Start of MATERIAL PROVIDED

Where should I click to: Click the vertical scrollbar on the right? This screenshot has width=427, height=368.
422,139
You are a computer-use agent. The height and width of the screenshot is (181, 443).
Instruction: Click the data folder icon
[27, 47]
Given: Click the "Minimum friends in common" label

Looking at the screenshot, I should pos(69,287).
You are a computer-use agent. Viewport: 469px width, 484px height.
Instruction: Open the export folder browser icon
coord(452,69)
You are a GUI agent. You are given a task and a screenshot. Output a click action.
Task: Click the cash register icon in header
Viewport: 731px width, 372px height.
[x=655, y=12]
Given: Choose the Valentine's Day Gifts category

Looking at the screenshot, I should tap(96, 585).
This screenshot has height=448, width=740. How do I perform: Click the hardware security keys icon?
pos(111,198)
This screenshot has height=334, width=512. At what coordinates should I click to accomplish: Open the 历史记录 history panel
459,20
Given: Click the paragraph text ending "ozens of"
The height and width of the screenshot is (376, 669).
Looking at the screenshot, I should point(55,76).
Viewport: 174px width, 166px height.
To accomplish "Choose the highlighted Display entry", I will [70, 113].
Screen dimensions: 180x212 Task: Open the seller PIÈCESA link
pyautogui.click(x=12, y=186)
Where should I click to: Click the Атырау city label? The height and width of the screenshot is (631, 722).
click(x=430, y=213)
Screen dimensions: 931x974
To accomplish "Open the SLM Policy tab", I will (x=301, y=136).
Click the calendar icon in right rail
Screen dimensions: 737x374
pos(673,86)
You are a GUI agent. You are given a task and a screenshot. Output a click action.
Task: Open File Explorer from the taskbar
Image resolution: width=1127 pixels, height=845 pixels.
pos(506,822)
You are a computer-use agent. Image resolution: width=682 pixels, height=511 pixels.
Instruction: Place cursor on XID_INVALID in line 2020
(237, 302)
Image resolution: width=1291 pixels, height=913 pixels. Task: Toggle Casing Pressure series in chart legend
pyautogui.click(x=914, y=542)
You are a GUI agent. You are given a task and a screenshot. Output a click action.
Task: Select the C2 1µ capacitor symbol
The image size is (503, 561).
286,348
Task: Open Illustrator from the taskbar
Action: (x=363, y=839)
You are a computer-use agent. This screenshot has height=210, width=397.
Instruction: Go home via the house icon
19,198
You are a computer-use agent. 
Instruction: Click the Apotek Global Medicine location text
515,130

End of MATERIAL PROVIDED

WORK TO BE COMPLETED:
All of the records above should be copied exactly.

REPLY TO THE EXERCISE:
Where should I click to: Click the vertical scrollbar on the right? This screenshot has width=427, height=368.
422,139
You are a computer-use agent. The height and width of the screenshot is (181, 443).
Instruction: Click the data folder icon
[27, 47]
Given: Click the "Minimum friends in common" label

Looking at the screenshot, I should pos(69,287).
You are a computer-use agent. Viewport: 469px width, 484px height.
Instruction: Open the export folder browser icon
coord(452,69)
You are a GUI agent. You are given a task and a screenshot. Output a click action.
Task: Click the cash register icon in header
Viewport: 731px width, 372px height.
[x=655, y=12]
Given: Choose the Valentine's Day Gifts category

Looking at the screenshot, I should tap(96, 585).
This screenshot has height=448, width=740. How do I perform: Click the hardware security keys icon?
pos(111,198)
This screenshot has height=334, width=512. At what coordinates should I click to accomplish: Open the 历史记录 history panel
459,20
Given: Click the paragraph text ending "ozens of"
The height and width of the screenshot is (376, 669).
Looking at the screenshot, I should point(55,76).
Viewport: 174px width, 166px height.
To accomplish "Choose the highlighted Display entry", I will [70, 113].
Screen dimensions: 180x212 Task: Open the seller PIÈCESA link
pyautogui.click(x=12, y=186)
Where should I click to: Click the Атырау city label? The height and width of the screenshot is (631, 722).
click(x=430, y=213)
Screen dimensions: 931x974
To accomplish "Open the SLM Policy tab", I will (x=301, y=136).
Click the calendar icon in right rail
Screen dimensions: 737x374
pos(673,86)
You are a GUI agent. You are given a task and a screenshot. Output a click action.
Task: Open File Explorer from the taskbar
Image resolution: width=1127 pixels, height=845 pixels.
pos(506,822)
You are a computer-use agent. Image resolution: width=682 pixels, height=511 pixels.
Instruction: Place cursor on XID_INVALID in line 2020
(237, 302)
Image resolution: width=1291 pixels, height=913 pixels. Task: Toggle Casing Pressure series in chart legend
pyautogui.click(x=914, y=542)
You are a GUI agent. You are given a task and a screenshot. Output a click action.
Task: Select the C2 1µ capacitor symbol
The image size is (503, 561).
286,348
Task: Open Illustrator from the taskbar
Action: (x=363, y=839)
You are a computer-use agent. This screenshot has height=210, width=397.
Instruction: Go home via the house icon
19,198
You are a computer-use agent. 
Instruction: Click the Apotek Global Medicine location text
515,130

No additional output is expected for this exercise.